Japanese typhoon death toll reaches 51
Japan’s deadliest storm in more than a decade unleashed flash floods that washed away entire hillsides, killing up to 51 people and leaving at least 30 people missing before it veered east into the Pacific Ocean today.
Rescue workers and Japanese troops worked through the night and morning, digging through mud and debris and combing flooded rivers and coastal waters to search for the missing.
Authorities said the storm’s death toll was the highest since 1988.
“The death toll is likely to keep rising, as we take stock of the damage,” said National Police Agency spokesman Kojun Chibana.

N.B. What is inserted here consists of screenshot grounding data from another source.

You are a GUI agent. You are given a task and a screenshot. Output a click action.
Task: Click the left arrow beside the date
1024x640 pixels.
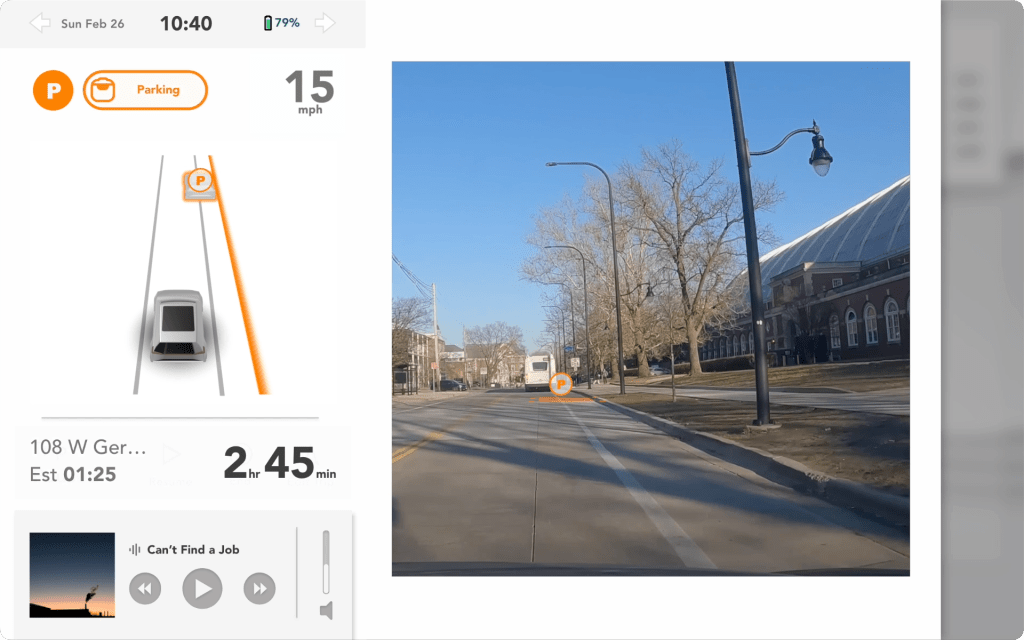point(40,24)
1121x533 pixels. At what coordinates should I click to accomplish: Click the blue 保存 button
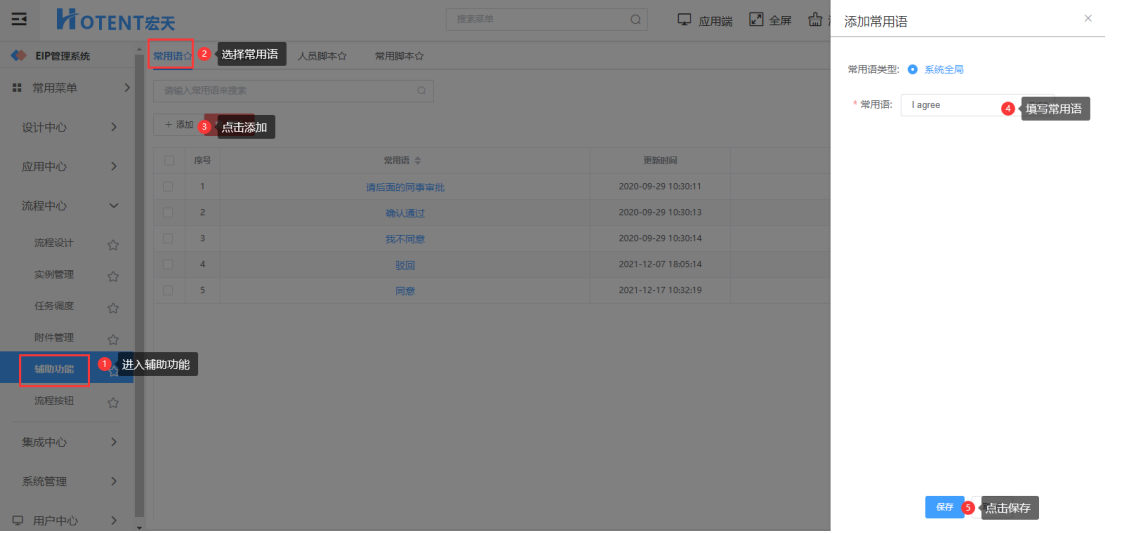[x=944, y=507]
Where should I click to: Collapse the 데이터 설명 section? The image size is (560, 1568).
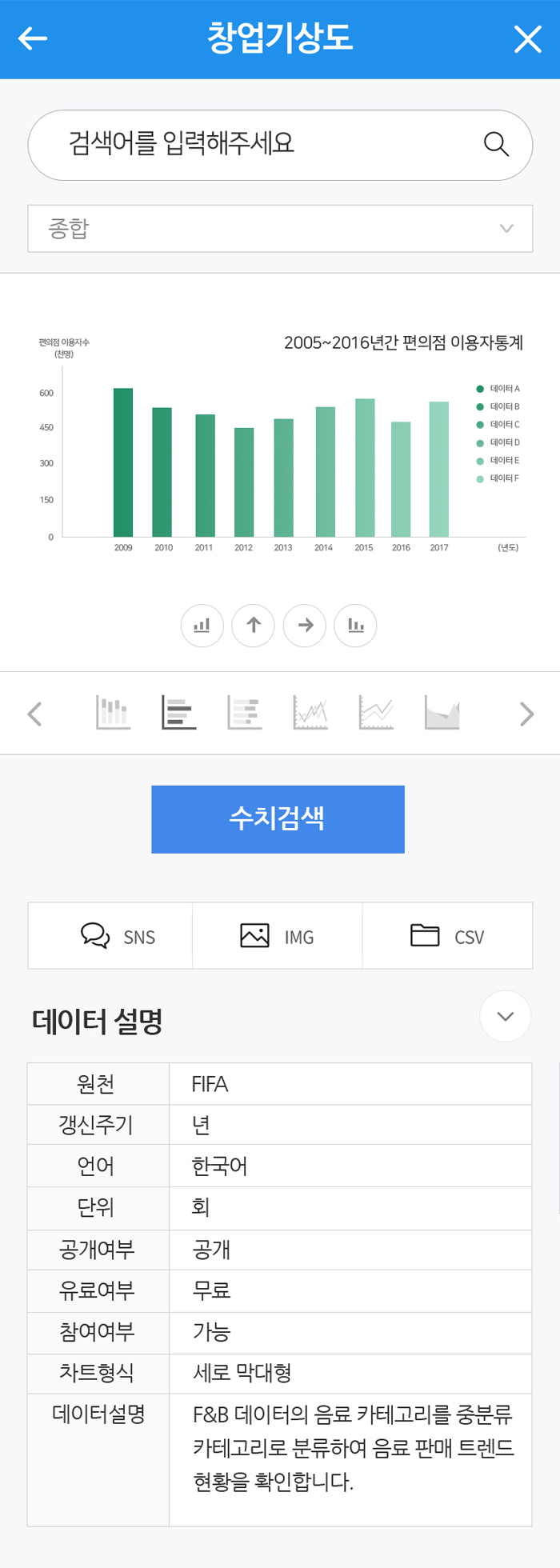click(505, 1016)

Typhoon Tokage blasted across Japan yesterday before being downgraded to a tropical storm.
Early today, the storm headed east to open seas, its fury spent.
Television footage showed powerful gusts uprooting huge trees, flash floods submerging cars to their windows and entire hillsides crumbling away in landslides across southern and central Japan.
Nationwide, more than 7,000 homes were flooded and hundreds of others ripped apart or buried, police spokesman Chibana said. More than 13,000 people across the country were staying at temporary shelters, officials said.
Tokage, the Japanese word for lizard, was the record eighth typhoon to hit Japan this year.
The last time storms killed more people was in September 1988, when 84 died in a nearly continuous two-week spell of typhoons, said Fire and Disaster Management Agency spokesman Yoshikazu Nishiwaki.
The storm forced the cancellation of more than 1,000 flights, stranding tens of thousands of travellers.
Earlier this month, Typhoon Ma-on killed six people in Japan after swiping the country’s Pacific coast. A week before that, Typhoon Meari killed 22.
This year’s typhoons have far outstripped the previous post-World War II record of six, set in 1990.
The storms have left nearly 220 people dead or missing.